» **TASK INSTRUCTIONS**: Only the lines from the one containing "The image size is (581, 460)." to the end of the records belong in the copy. Reproduce them word for word and drop the pictures.

START SOURCE DATA

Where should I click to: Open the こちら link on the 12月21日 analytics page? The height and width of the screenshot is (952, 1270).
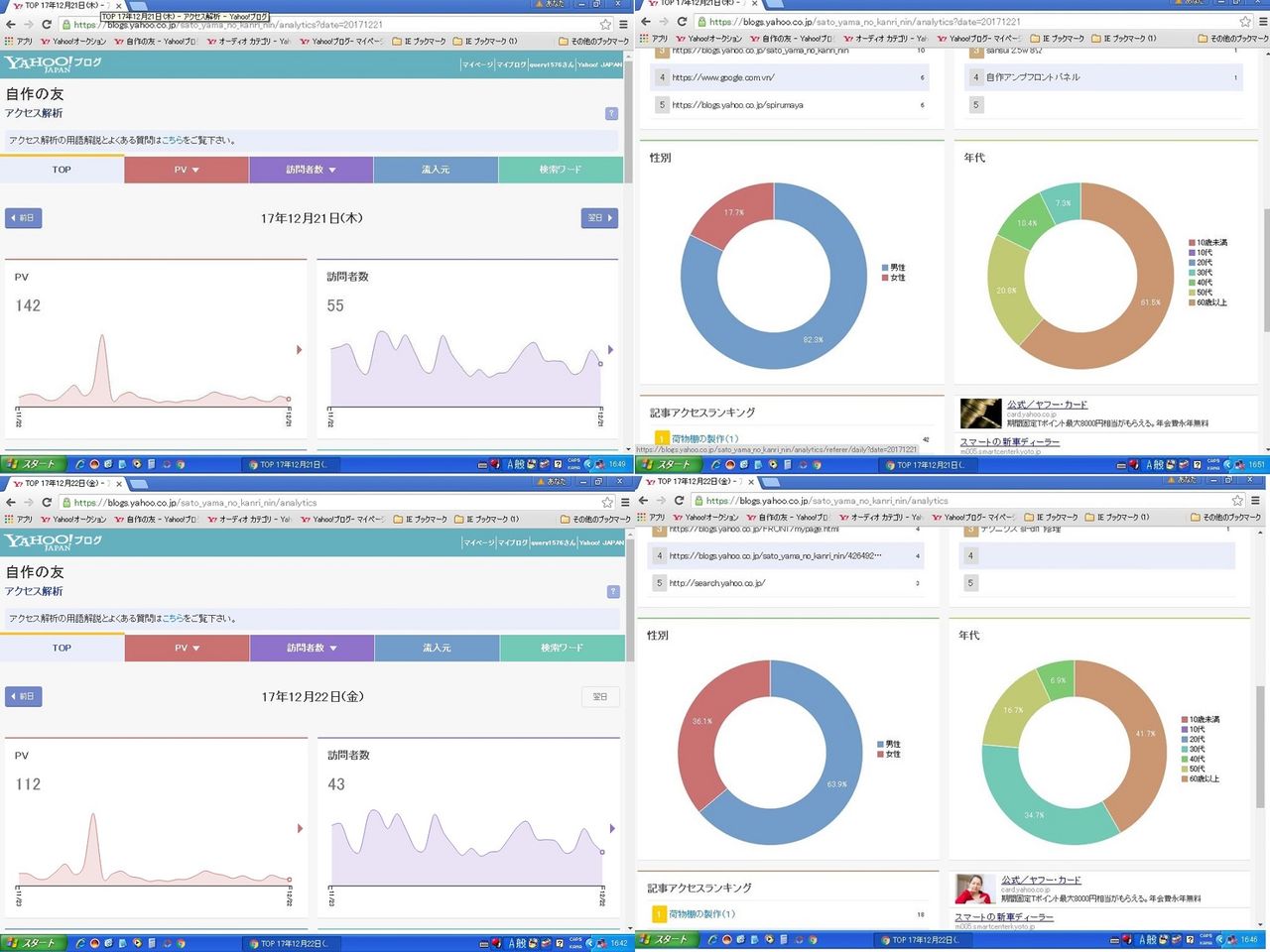click(173, 141)
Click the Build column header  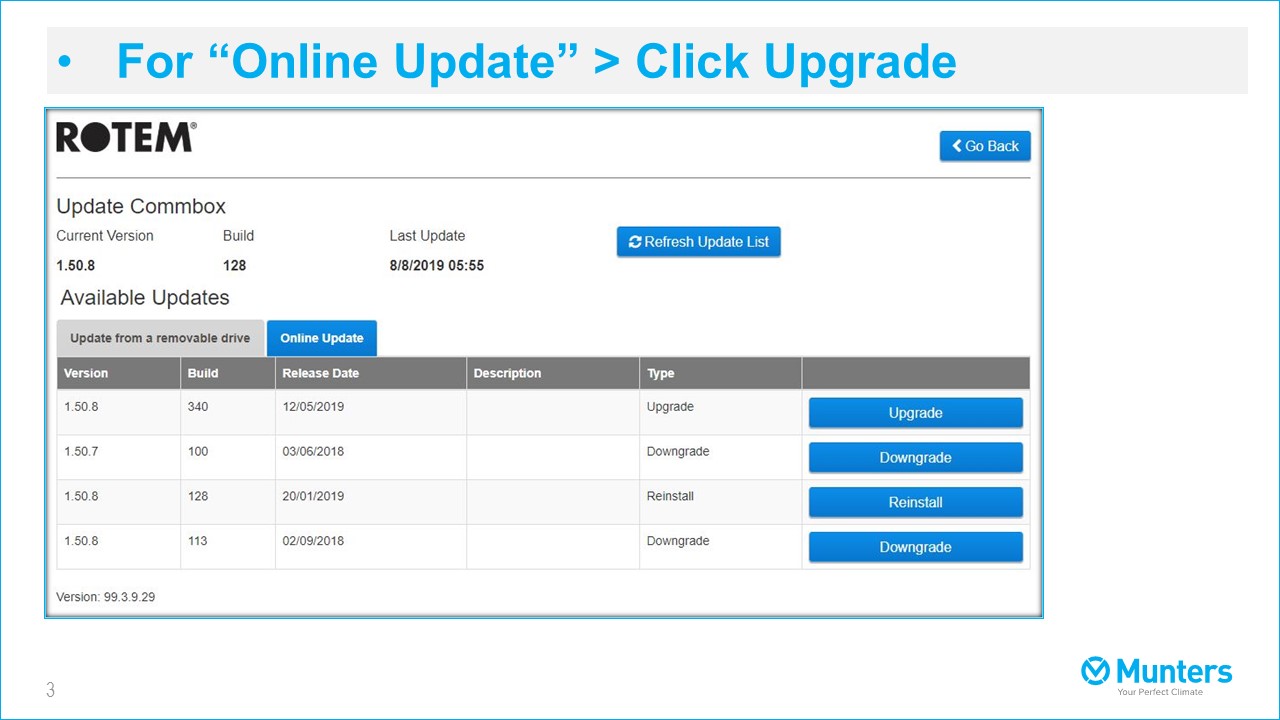click(203, 373)
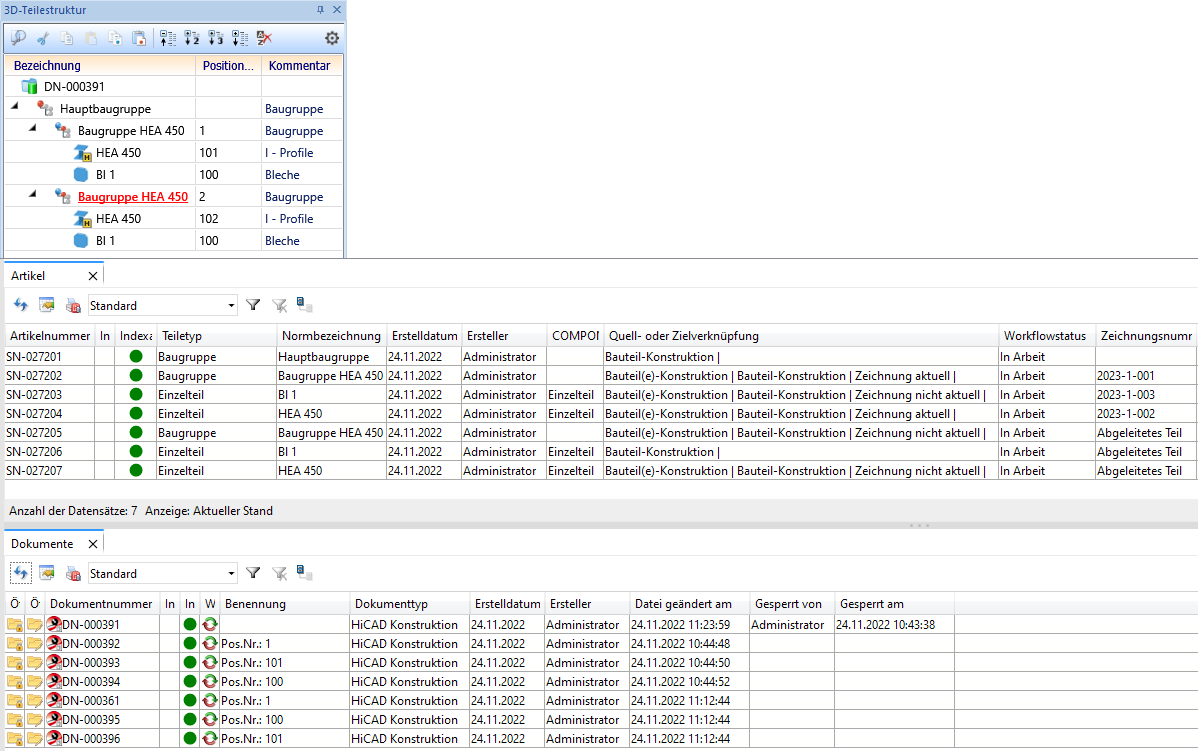Click the filter funnel icon in Artikel toolbar
This screenshot has height=751, width=1198.
point(253,305)
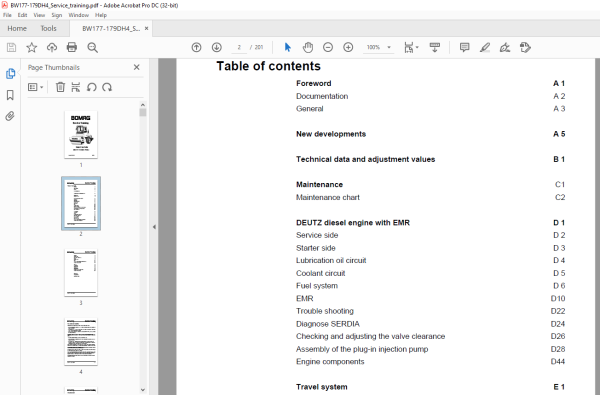Screen dimensions: 600x395
Task: Open the Window menu
Action: pos(78,15)
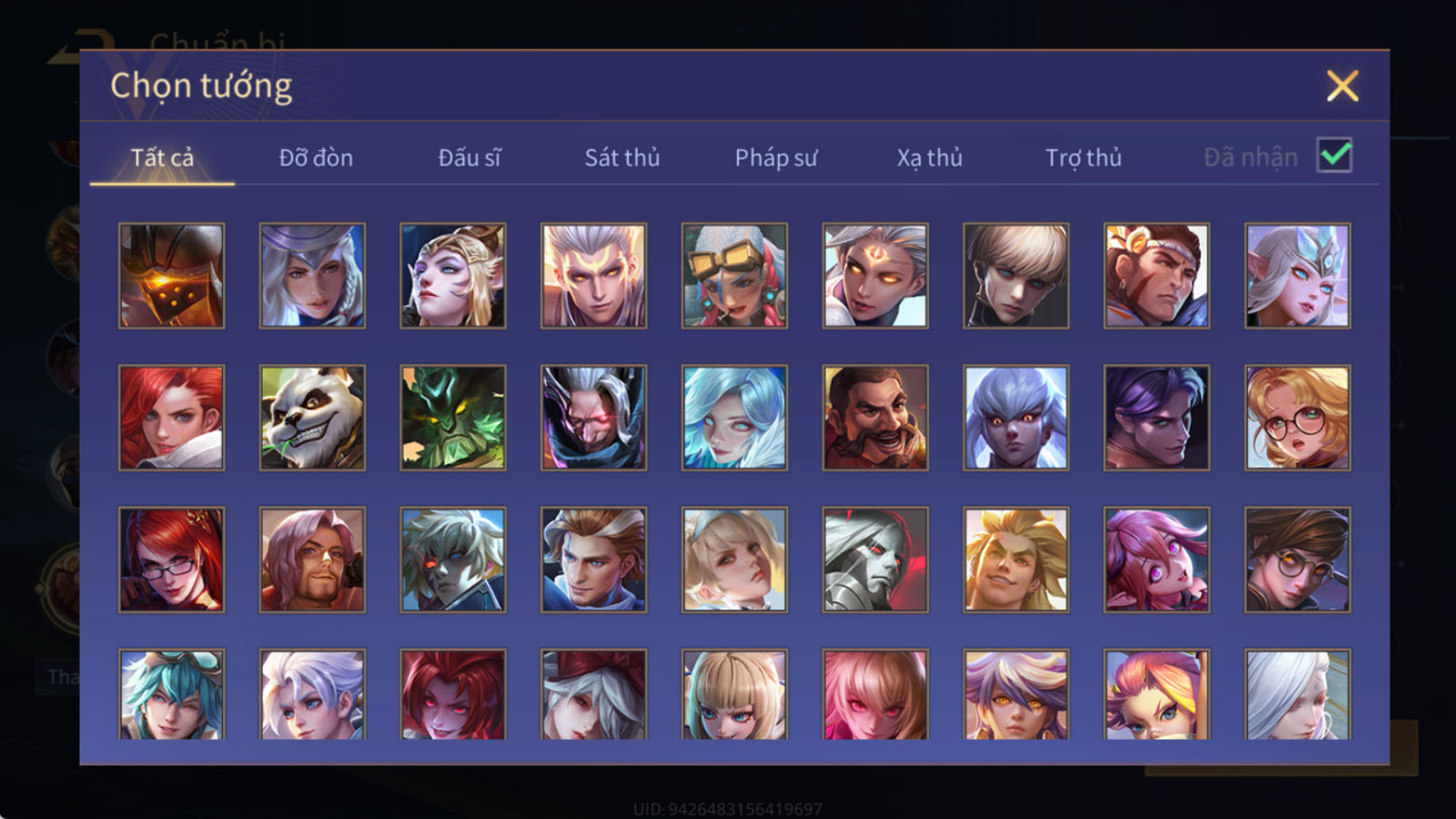Image resolution: width=1456 pixels, height=819 pixels.
Task: Pick red-haired woman with glasses portrait
Action: point(171,560)
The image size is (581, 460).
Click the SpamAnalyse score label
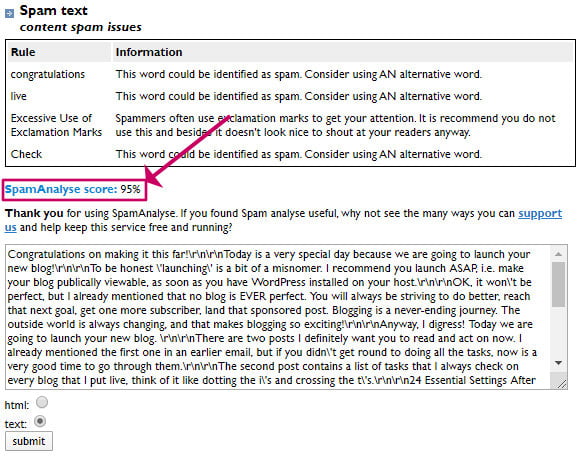[x=61, y=189]
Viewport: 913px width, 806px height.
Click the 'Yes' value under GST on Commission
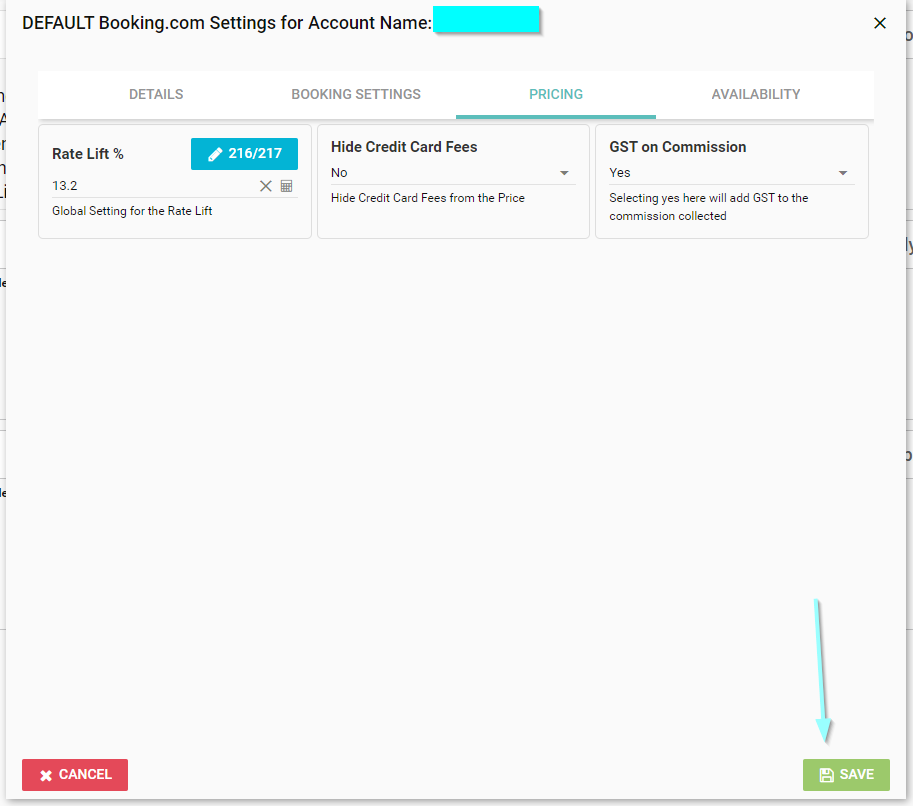[620, 173]
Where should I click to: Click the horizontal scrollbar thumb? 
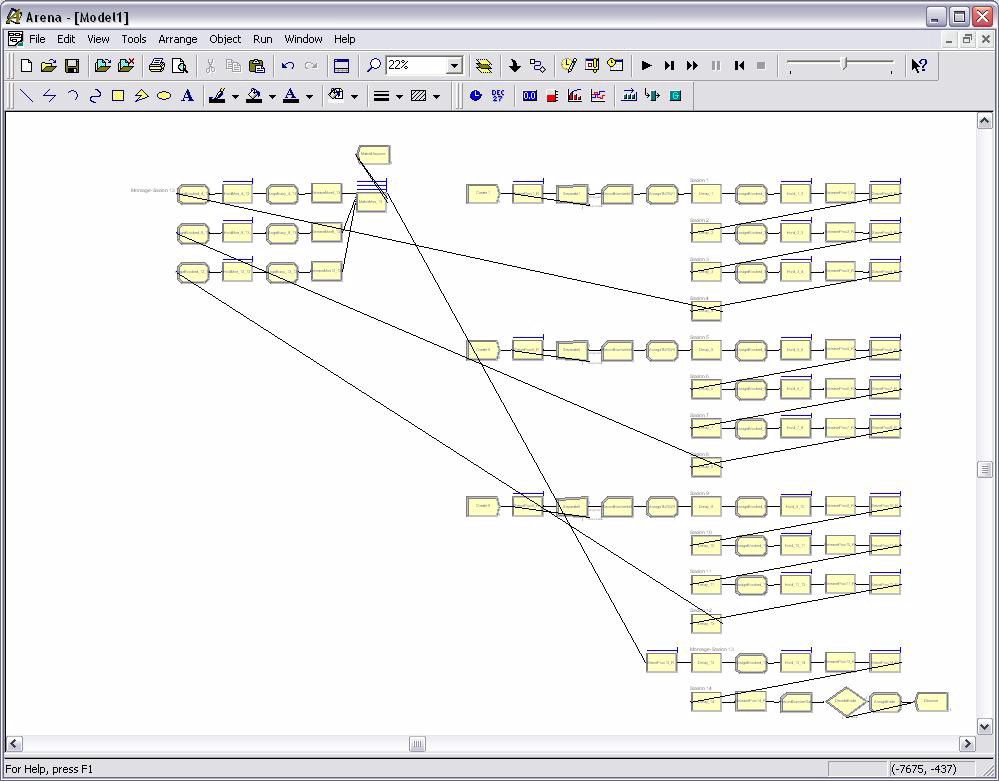(x=417, y=744)
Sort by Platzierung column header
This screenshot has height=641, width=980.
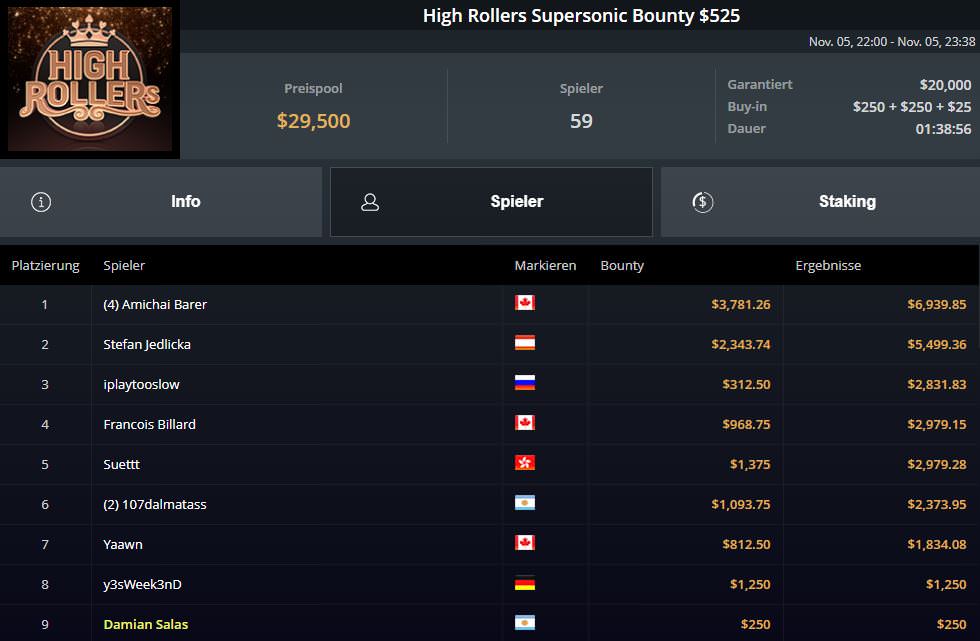click(x=45, y=266)
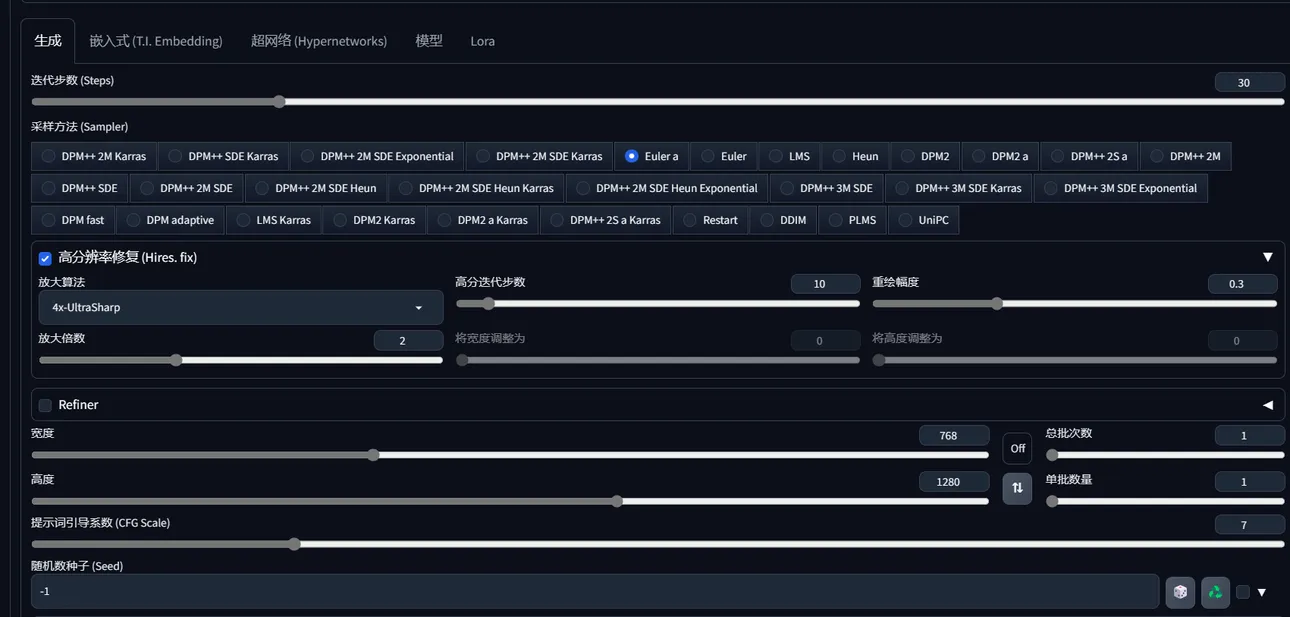Click the 随机数种子 (Seed) input field
The height and width of the screenshot is (617, 1290).
pyautogui.click(x=594, y=591)
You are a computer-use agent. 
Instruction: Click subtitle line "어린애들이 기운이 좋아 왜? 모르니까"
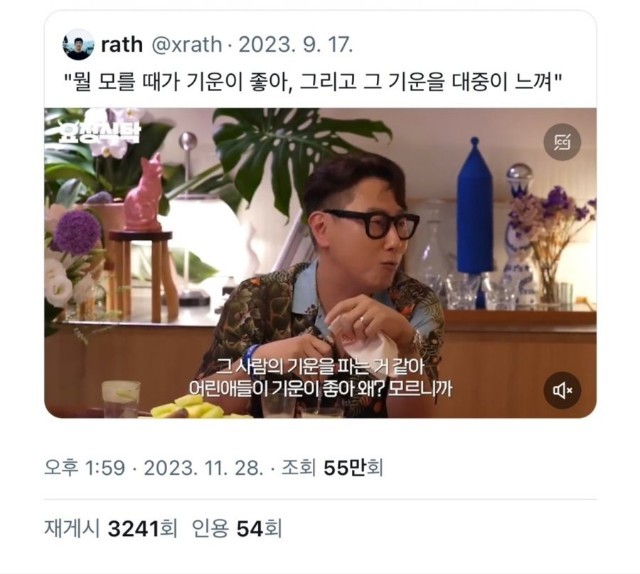coord(320,388)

END SOURCE DATA

» **RESPONSE TO THIS EXERCISE**:
The image size is (581, 460).
Click the SpamAnalyse score label
[x=61, y=189]
Viewport: 913px width, 806px height.
Click the 'Yes' value under GST on Commission
[620, 173]
Where should I click to: Click the horizontal scrollbar thumb? 
(x=417, y=744)
Sort by Platzierung column header
This screenshot has height=641, width=980.
click(x=45, y=266)
Click the 随机数种子 (Seed) input field
The height and width of the screenshot is (617, 1290).
pyautogui.click(x=594, y=591)
You are a computer-use agent. 
Instruction: Click subtitle line "어린애들이 기운이 좋아 왜? 모르니까"
coord(320,388)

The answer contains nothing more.